Materials provided:

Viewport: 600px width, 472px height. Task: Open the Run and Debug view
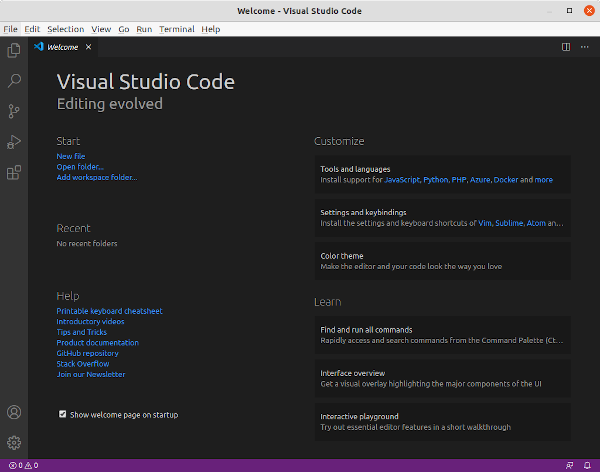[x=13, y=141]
--
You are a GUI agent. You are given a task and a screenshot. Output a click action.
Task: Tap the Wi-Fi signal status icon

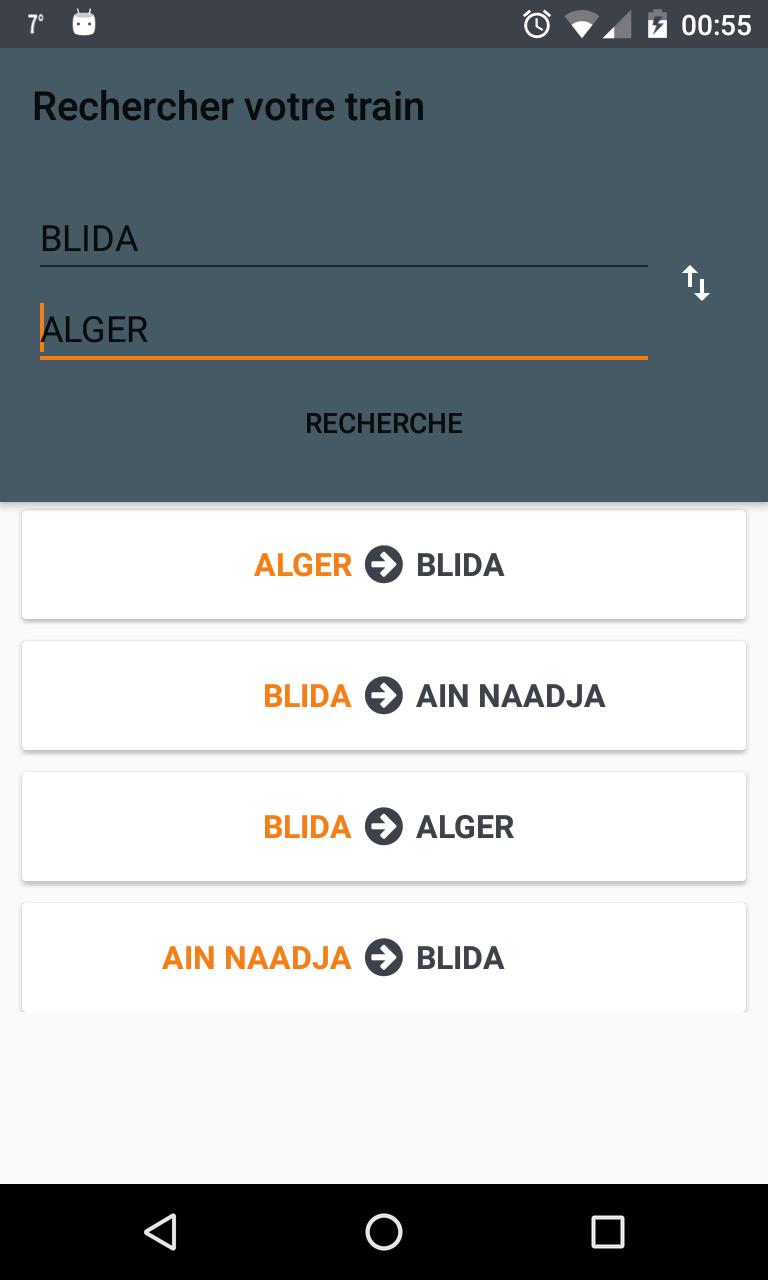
==
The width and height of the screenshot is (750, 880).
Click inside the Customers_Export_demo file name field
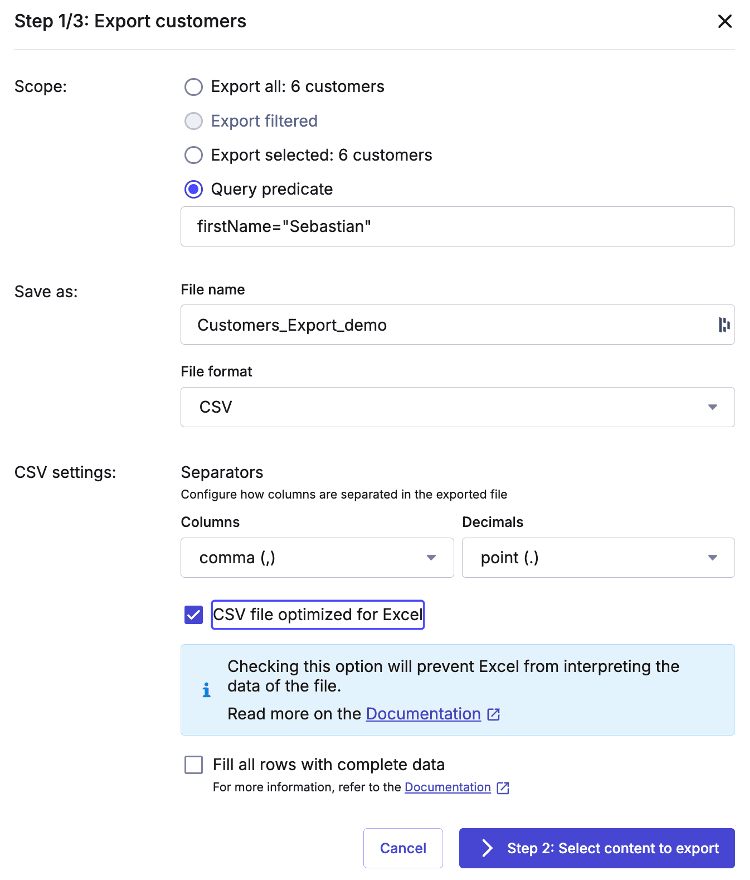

Task objective:
In the listing above, locate the line containing "The width and" and the line containing "Click inside the". Transcribe those two lines and everything between them, exactly as written.

Expected output:
The width and height of the screenshot is (750, 880).
Click inside the Customers_Export_demo file name field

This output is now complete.